In the last two weeks, it felt like I was Neo from the Matrix, slowing down time after Q1 and dodging some bullets that commonly hit startups in the process. It hit (better yet grazed) me twice that I had 1) shifted – ever so slowly – towards selling features and not 2) taking the time to hone in on the perceived problems, solutions, and emotions of my prospects.
Luckily I have a community around me that helped me wake up.

Reflection Inflection
At the end of every quarter, as we draft new OKR’s (Objective Key Results), there is this moment where we collectively look in the mirror and see past victories and challenges. Our victory was growing revenue as a result of our empathetic AI’s successfully competing with traditional debt collectors. My personal challenge had been to silence the noise – inherent with being in a startup – and laser focusing on sales.
Right as I finished drafting the KR’s (Key Results) that would lead me to a relatively state of “sales Zen”, I received a nudge from one of our VC’s. In quick succession Iterative – which I can’t rate highly enough – was organizing talks by Ned Philips and Mat Ward on sales. As I listened to these two Morpheuses, they talked about the fact that “people buy on emotions, and justify with logic” and you “shouldn’t sell, solve”.
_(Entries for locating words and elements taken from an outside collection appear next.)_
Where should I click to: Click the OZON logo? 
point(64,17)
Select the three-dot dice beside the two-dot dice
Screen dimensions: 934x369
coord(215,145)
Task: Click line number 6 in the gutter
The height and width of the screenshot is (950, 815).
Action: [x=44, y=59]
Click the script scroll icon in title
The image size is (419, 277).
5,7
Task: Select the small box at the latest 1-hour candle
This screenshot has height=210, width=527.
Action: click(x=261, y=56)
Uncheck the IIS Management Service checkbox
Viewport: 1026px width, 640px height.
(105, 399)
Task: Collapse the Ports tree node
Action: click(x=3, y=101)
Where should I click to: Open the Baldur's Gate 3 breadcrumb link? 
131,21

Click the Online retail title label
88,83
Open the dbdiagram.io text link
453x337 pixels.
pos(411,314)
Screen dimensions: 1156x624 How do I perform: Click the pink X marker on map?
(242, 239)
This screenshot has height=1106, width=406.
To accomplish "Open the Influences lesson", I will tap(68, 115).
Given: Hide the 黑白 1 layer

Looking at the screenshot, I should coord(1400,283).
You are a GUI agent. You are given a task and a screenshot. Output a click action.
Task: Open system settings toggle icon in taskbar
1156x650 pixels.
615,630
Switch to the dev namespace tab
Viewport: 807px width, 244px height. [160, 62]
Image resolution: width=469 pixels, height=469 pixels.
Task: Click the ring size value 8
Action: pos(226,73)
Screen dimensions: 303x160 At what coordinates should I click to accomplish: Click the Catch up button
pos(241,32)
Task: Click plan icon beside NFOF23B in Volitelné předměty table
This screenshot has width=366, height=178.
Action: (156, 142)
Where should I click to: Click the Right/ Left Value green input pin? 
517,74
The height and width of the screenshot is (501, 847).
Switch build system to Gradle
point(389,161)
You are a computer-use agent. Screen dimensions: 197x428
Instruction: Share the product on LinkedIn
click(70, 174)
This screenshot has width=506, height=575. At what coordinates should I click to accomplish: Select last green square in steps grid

As I left the talk, I quickly opened my sales presentation with sweaty palms, “OH NO! SO MANY FEATURES!”. This escalated to perfuse sweating as I realized that I would soon pitch the Chief Operating Officer of Malaysia’s biggest consumer lending organization. This morphed into a 10 second long comedic existential crisis: “Do I even know what my prospects feel at all… Is this air I’m breathing?!”.
Back to the user
The day after I texted Sugumar Arunasalam – former CFO of a lending company turned endearingly passionate real estate agent – and asked him for a coffee. Half-way through my flat white I shared my “solutions vs. features” predicament and sprung the question on him, “Sugumar, what are the key drivers and frustrations that make BNPL’s outsource collections?”. In authentically direct, funny, and insightful fashion he responded:
“Look, honestly it was quite simple. We were running on Excel sheets – no automation! By the time our guy got to the ball, it was already late. You needed to hit them automatically! Our collection guy could only reach 10 people per day. If I tell him ‘collect 100,000 this month’ – impossible! He’ll never do it. Then his number gets blocked, now what? You also got the headache of staff – they need managers, supervisors, higher pay. When then number of outstanding accounts goes down, you still carry this guy on payroll.”
A journey that started with a reflection that pushed me into a tiny existential crisis transformed into an opportunity that – once again – helped me refocus on understanding the challenges and aspirations of my customers.
PS. If you were wondering, the meeting with the COO went well!